David Duchovny Can't Help Putting His Dong In Stuff

August 28th, 2008 | 01:23 pm

Hearing celebrities make up fantastical excuses for their seedy problems should replace baseball as America's pastime. It's not a "meth bender," it's "exhaustion." It's not "peeing on a 15-year-old," it's "mistaken identity." And now David Duchovny's excuse for "being a good looking male celebrity who can put his dong in any woman he wants to, so he did" is "sex addicton."

Tea Leoni's husband, actor David Duchovny, has entered rehab for his sex addiction.

Duchovny, 48, said he did it voluntarily, in a statement released Thursday by his lawyer, Stanton Stein. He added: "I ask for respect and privacy for my wife and children as we deal with this situation as a family."

Sex addiction, huh. If that was a real addiction, every man in the world would have be crammed into these so-called "rehabs." But since the Leone/Duchovny's have a couple children, the real question is how do you go about explaining why Daddy's going away for a little while? I'm pretty sure it went a little like this:

Little Duchovny: Hey Dad. Why is your dong in that watermelon?

David: That's a good question, son. Well, you see, Daddy has a problem. Let me explain this to you.

Little Duchovny: OK, but your dong is in my ear now.

David: Really? Sorry, sometimes I don't even realize what I'm doing. See, Daddy has something called a sex addiction.

Little Duchovny: Can you take your dong out of the dog, Dad?

David: Sorry, sorry. OK, see, daddy has a very serious disease where he—

Little Duchovny: You just slammed the fridge door on your dong. Can you just explain this problem to me?

David: Oh God, that was great. OK, so yeah, I love jamming my dong into anything that moves...and some stuff that doesn't. So I'm going to be gone for a few weeks. But when Daddy comes back, he probably won't stick his dong in your ear anymore.

Little Duchovny: I love you, Dad.

Comments

5 Responses to "David Duchovny Can't Help Putting His Dong In Stuff"

  1. Buddy Ice Says:

    Sex Addiction is not funny. Really.

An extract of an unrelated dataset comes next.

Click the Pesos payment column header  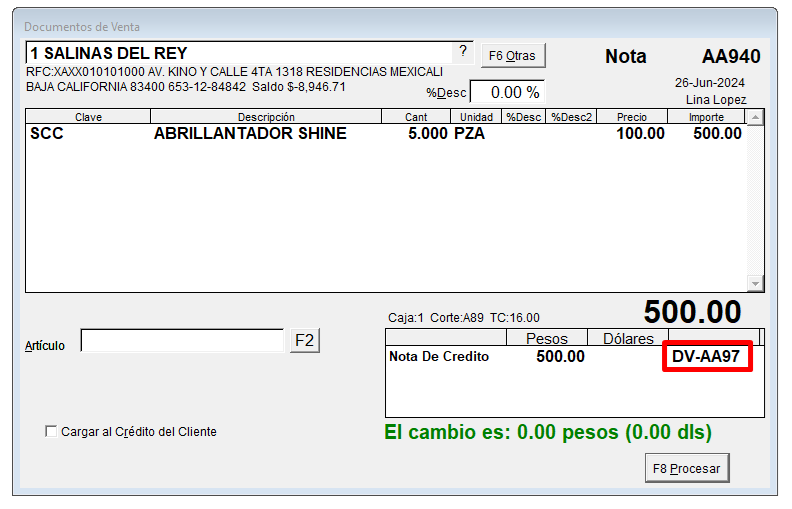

One time in college I took some acid, and then right after that the party finished and everyone went home or to bed. Well, one of the drawbacks of doing acid by yourself is when everyone is sleeping you still have about another 5 hours of completely awake sensory overload and no one to hang out with. So anyway I laid in bed and masturbated about 15 times.

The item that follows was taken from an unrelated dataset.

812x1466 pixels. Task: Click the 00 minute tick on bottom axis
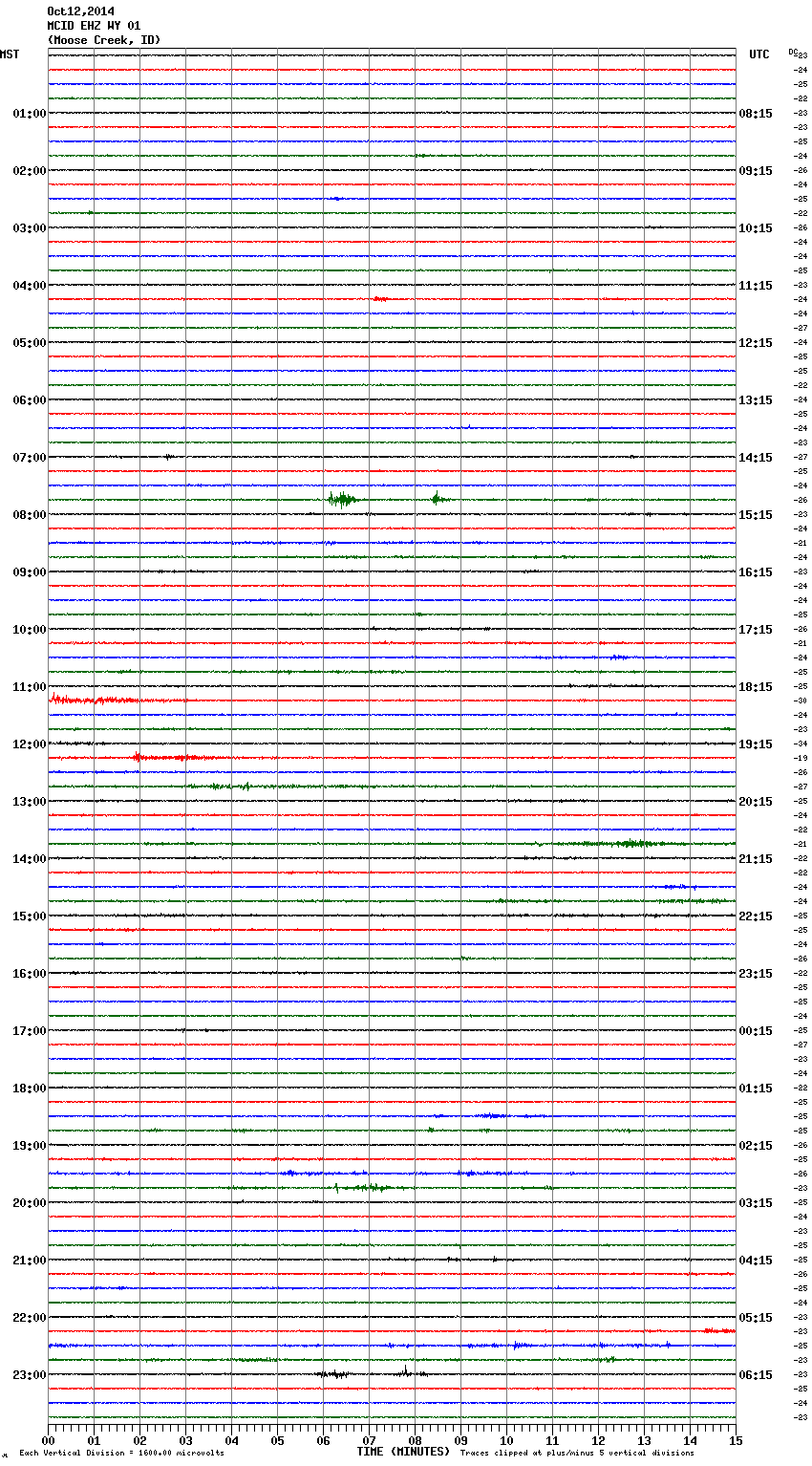click(x=49, y=1440)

    Do that and you will know the pain of sexual addiction.

  2. Nick Says:

    Buddy...i understand now you put it in those terms. I suppose your hands will never heal again. I'm sorry.

  3. tombot Says:

    Hah!! I masturbate 15 times every morning before I even get out of bed.

  4. Blake Williams Says:

    oh yeah, well i masterbate 15 times every morning before I get out of bed... to Scully.

  5. Allaiyah Says:

    Satyromania is real. If you're a guy & you're instantly dissatisfied after sex, no matter how much you have it or who you do it with. The best solution is to get castrated.